By 1976, blues legend Etta James was a long way from her commercial heyday (1960-1964), during which she strung together a dozen Top 10 R&B charting singles. She was suffering from addiction problems and bad relationships, often resorting to crime when she couldn’t book gigs or recording sessions. Her last album for Chess Records (with which she also had a tumultuous relationship), Etta Is Betta Than Evvah! is an odd outlier even in a remarkably sporadic catalog of music. A collection of disco-tinted R&B groovers and ‘iffy’ white funk jams, even with songs written by Randy Newman and Allen Toussaint, Etta Is Betta Than Evvah! offers mostly generic soul tunes. Credit Etta and her band, which is certainly game, for breathing life and energy to the otherwise mundane material. A raucous cover of King Floyd’s “Groove Me” shows that James could still belt it out, and although he ultimately awarded the album a ‘B’ grade, rock critic Robert Christgau nevertheless complained about the album’s lack of raunch (and I agree). (2,500 copies available)

 

 

Skip James – The Complete 1931 Session (ORG Music)

I’ll let musician and music historian Cub Koda, writing for All Music Guide, lay it out for you: “among the earliest and most influential Delta bluesmen to record, Skip James was the best-known proponent of the so-called Bentonia school of blues players…coupling an oddball guitar tuning set against eerie, falsetto vocals, James’ early recordings could make the hair stand up on the back of your neck.” Cub ain’t lying…the bluesman’s long out-of-print The Complete 1931 Session collects 18 of the estimated 26 sides that James recorded for the Paramount Records label (none of the other songs have since resurfaced, 90 years after the fact), reissued for the first time on vinyl since Yazoo’s 1982 release. The collection is notable in that it features James’ unique guitar style as well as his little-known talents on the piano, something ignored when he was “rediscovered” by rabid blues fans in the 1960s. The individual performances can sound rough and rather antiquated – although remastered, they’re largely sourced from fragile shellac 78s – but that’s what old-old-school blues collectors are looking for anyway. This ORG Music reissue includes new artwork and liner notes by author Larry Jaffee, but it’s classic blues songs like “Devil Got My Woman”, “22-20 Blues”, “Hard Luck Child” and “I’m So Glad” that inspired every blues guitarist that followed. (1,400 copies on colored vinyl available, so get you one!)

 

AUDIO: Skip James “Devil Got My Woman”

 

Jefferson Airplane – Live At The Monterey International Pop Festival (The Monterey International Pop Festival Foundation)

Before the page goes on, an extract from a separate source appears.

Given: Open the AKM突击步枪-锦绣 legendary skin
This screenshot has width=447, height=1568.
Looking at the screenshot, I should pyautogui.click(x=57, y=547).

San Francisco’s psychedelic rock legends Jefferson Airplane appeared at the 1967 Monterey International Pop Festival, but their stunning Saturday night concert was overshadowed by career-making performances by Janis Joplin, Otis Redding, and the Jimi Hendrix Experience. Still, the Airplane weren’t exactly chopped liver, and the band comprised of singers Grace Slick and Marty Balin, guitarists Paul Kanter and Jorma Kaukonen, bassist Jack Casady and drummer Spencer Dryden was firing on all cylinders after the release of their Top 10 charting album Surrealistic Pillow. Part of their Monterey set was previously released on CD and cassette in 1992 as part of a Rhino Records box set, but this RSD ‘Black Friday’ reissue is its first appearance on vinyl. It’s a good ‘un, too, featuring eight tunes from Surrealistic Pillow and their debut album from the previous year, Jefferson Airplane Takes Off, including the hit singles “Somebody To Love” and “White Rabbit” as Y well as fan faves “High Flyin’ Bird” and “The Ballad of You and Me and Pooneil”. (2,500 copies available)

 

VIDEO: Jefferson Airplane “Somebody To Love” at the 1967 Monterey Pop Festival 

 

Lonnie Mack w/Stevie Ray Vaughan – Strike Like Lightning (Alligator Records)

Lonnie Mack burst onto the rock ‘n’ roll scene like a supernova with the 1963 Top 10 hit “Memphis”, an instrumental cover of the Chuck Berry tune from Mack’s debut album The Wham of That Memphis Man. A blue-eyed soul singer and proto-Southern rocker, Mack’s innovative, edgy, aggressive lead guitar style influenced fellow fretburners like Jimi Hendrix, Robbie Krieger of the Doors, and Warren Haynes of the Allman Brothers Band/Gov’t Mule, among many others. The master of the Gibson Flying V guitar, Mack’s career spanned five decades during which he recorded better than a dozen albums of guitar-driven rock, blues, and country music. With his career going nowhere fast in the 1980s, he hooked up with longtime fan Stevie Ray Vaughan to record 1985’s Strike Like Lightning, his first of three blues-rock oriented albums for Chicago indie label Alligator Records. Mack was in peak form for Strike Like Lightning, which opened a satisfying final chapter to his career. Don’t let the SRV second billing fool you – Stevie Ray co-produced the album with Mack, and duets with him on “Wham”, but otherwise the heavy lifting, instrumentally, is done by Lonnie and his brother Bill. (1,500 copies available on red vinyl)

 

 

Overwhelming Colorfast – Overwhelming Colorfast (ORG Music)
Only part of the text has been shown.